> **Activity 1**: According to the Funston school text, on what date did the Chicago Board of Education rename the school?
> **Activity 2**: Please carry on the Funston school text after its last sentence.

> **Reading text**:
After the United States entered World War I in 1917, anti-German feeling led to demands that the school be renamed, as Bismarck was seen as a symbol of German militarism. After a dispute that ran for months, the Chicago Board of Education renamed the school on May 1, 1918, for Frederick Funston, a general who had fought in the Philippine–American War, led the Army's response to the 1906 San Francisco earthquake, and died in 1917 while in line to command American forces in Europe. Pupils at the school celebrated the new name the day after the board's action.
===Immigration enforcement===
In February 2017, more than 100 parent leaders with the Logan Square Neighborhood Association gathered at Funston to declare Logan Square schools "sanctuary zones" for immigrant students and their families. The campaign included signs at school entrances, immigration law workshops, and emergency plans for school staff.

On October 3, 2025, a federal agent threw tear gas canisters from a vehicle near the corner of Central Park and Armitage avenues, across the street from the school, during an immigration enforcement operation at a nearby grocery store carried out under Operation Midway Blitz. Gas drifted toward school grounds while classes were in session; students who were outside at recess were brought indoors, and the school held recess inside for the rest of the day. The Department of Homeland Security said agents deployed the gas after attempting to disperse a crowd.

[Records from a data collection]
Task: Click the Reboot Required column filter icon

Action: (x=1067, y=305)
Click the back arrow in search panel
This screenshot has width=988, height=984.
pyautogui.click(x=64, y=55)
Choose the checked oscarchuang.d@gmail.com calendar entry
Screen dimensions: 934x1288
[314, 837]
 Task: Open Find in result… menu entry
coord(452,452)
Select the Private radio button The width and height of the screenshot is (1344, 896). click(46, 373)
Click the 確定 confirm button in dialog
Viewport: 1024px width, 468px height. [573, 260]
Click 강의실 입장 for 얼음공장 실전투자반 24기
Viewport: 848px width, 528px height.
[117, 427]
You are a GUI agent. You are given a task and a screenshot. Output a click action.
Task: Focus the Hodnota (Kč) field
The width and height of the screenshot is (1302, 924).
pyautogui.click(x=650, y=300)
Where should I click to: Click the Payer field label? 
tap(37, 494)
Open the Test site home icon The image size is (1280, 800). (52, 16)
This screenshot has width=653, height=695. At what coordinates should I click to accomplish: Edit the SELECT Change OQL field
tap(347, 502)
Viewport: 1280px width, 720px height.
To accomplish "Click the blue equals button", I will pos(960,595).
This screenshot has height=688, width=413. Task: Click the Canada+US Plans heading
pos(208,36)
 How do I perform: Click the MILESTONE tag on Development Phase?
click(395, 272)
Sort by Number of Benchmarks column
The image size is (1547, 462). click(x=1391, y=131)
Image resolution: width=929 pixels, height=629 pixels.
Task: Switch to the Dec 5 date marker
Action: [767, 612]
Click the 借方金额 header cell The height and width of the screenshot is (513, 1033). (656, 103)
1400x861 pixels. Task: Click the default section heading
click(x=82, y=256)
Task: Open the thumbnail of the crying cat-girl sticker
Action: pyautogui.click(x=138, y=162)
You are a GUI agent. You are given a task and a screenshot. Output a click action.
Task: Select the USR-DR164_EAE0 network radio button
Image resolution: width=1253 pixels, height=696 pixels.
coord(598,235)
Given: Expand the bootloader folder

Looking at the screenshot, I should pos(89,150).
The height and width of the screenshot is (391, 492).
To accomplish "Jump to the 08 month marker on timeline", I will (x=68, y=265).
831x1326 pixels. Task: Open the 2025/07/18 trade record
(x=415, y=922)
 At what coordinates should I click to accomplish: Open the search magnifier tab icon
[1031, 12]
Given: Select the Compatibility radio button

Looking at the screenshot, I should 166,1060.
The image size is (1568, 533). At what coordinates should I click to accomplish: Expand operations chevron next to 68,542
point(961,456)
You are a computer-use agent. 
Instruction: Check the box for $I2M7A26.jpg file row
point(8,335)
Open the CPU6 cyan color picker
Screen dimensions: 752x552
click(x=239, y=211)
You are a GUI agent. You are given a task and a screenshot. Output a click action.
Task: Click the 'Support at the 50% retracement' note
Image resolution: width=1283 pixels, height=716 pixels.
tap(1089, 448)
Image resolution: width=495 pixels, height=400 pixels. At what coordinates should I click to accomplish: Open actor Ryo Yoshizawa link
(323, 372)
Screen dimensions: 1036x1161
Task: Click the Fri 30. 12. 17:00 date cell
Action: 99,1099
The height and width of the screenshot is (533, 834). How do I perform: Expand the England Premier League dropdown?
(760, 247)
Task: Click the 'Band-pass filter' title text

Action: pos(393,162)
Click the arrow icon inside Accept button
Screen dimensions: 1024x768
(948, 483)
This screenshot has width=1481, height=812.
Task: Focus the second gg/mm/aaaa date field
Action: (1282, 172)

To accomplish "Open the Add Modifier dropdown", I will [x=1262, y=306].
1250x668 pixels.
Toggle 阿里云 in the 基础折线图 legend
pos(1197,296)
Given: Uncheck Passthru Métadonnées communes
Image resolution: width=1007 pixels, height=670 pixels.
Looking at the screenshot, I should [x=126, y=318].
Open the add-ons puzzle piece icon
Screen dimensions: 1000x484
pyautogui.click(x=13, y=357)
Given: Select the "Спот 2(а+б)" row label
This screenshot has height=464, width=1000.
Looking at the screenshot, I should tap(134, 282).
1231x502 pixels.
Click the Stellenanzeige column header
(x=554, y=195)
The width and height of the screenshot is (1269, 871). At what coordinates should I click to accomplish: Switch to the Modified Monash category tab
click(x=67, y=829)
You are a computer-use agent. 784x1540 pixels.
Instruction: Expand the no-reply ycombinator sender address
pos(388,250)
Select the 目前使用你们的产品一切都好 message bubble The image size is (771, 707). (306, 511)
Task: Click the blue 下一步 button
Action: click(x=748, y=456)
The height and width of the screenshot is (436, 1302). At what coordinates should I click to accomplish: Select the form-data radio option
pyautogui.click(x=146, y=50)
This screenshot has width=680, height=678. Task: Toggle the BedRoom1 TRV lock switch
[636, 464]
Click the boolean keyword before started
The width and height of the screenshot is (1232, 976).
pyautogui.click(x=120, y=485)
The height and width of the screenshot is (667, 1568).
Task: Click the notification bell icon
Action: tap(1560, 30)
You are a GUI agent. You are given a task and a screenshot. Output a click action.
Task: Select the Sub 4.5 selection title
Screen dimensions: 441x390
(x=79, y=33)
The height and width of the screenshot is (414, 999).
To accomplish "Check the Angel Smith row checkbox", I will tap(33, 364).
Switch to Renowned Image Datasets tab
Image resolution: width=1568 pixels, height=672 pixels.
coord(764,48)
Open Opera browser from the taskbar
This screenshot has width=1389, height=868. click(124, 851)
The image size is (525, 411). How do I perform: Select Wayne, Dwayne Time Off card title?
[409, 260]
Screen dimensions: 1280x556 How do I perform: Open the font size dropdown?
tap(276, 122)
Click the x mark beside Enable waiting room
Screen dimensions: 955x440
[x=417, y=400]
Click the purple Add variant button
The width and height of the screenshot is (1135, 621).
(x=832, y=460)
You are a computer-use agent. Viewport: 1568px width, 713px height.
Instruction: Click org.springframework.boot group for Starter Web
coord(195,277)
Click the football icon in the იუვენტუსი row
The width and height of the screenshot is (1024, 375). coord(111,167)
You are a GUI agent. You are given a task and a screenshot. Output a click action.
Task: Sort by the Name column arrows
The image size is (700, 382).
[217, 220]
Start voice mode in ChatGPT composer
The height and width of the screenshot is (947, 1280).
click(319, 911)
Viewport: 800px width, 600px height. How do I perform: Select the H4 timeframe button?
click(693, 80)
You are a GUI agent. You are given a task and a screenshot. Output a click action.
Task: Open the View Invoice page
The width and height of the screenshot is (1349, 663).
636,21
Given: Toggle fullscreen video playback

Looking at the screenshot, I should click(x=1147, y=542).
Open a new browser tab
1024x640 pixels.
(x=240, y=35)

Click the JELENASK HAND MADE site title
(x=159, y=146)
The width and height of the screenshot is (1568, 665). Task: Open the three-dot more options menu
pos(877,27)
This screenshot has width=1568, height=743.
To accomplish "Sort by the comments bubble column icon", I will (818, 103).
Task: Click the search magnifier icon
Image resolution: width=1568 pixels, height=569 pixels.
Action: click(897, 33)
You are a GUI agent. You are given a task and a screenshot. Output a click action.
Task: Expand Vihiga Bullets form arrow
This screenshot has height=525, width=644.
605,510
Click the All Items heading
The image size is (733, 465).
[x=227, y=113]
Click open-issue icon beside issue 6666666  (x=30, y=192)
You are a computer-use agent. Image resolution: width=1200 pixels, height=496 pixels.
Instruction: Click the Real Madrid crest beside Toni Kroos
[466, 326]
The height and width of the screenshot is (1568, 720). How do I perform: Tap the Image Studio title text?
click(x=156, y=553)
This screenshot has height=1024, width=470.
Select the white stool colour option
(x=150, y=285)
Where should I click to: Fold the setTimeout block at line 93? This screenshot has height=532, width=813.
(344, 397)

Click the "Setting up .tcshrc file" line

> **Answer 1**: May 1, 1918.

> **Answer 2**:
Teachers described lasting fear among students. Chicago Public Schools created a command center to monitor immigration enforcement activity near its schools. After the incident, community volunteers lined nearby streets at arrival and dismissal times to form escorted walking routes for students and their families. Mayor Brandon Johnson visited the school on October 9 and condemned the federal enforcement campaign.

== Academics and demographics ==
Funston serves a predominantly Hispanic student body drawn from the western part of Logan Square and offers instruction in both Spanish and English. In the 2024–25 school year the school enrolled 440 students in grades pre-kindergarten through eight, with a student–teacher ratio of 9.89.

== Community programs ==
The Logan Square Neighborhood Association's parent mentor program began at Funston in 1995, started by principal Sally Acker and the association as a way to bring immigrant parents into classrooms. Participating parents volunteer two hours each school day in classrooms other than their own children's and receive training and a stipend. The program was later adopted elsewhere; by 2013 it operated in 65 schools across Illinois, 14 of them run by the association.

== Notable alumni ==
- Kenneth W. Course, Illinois state legislator.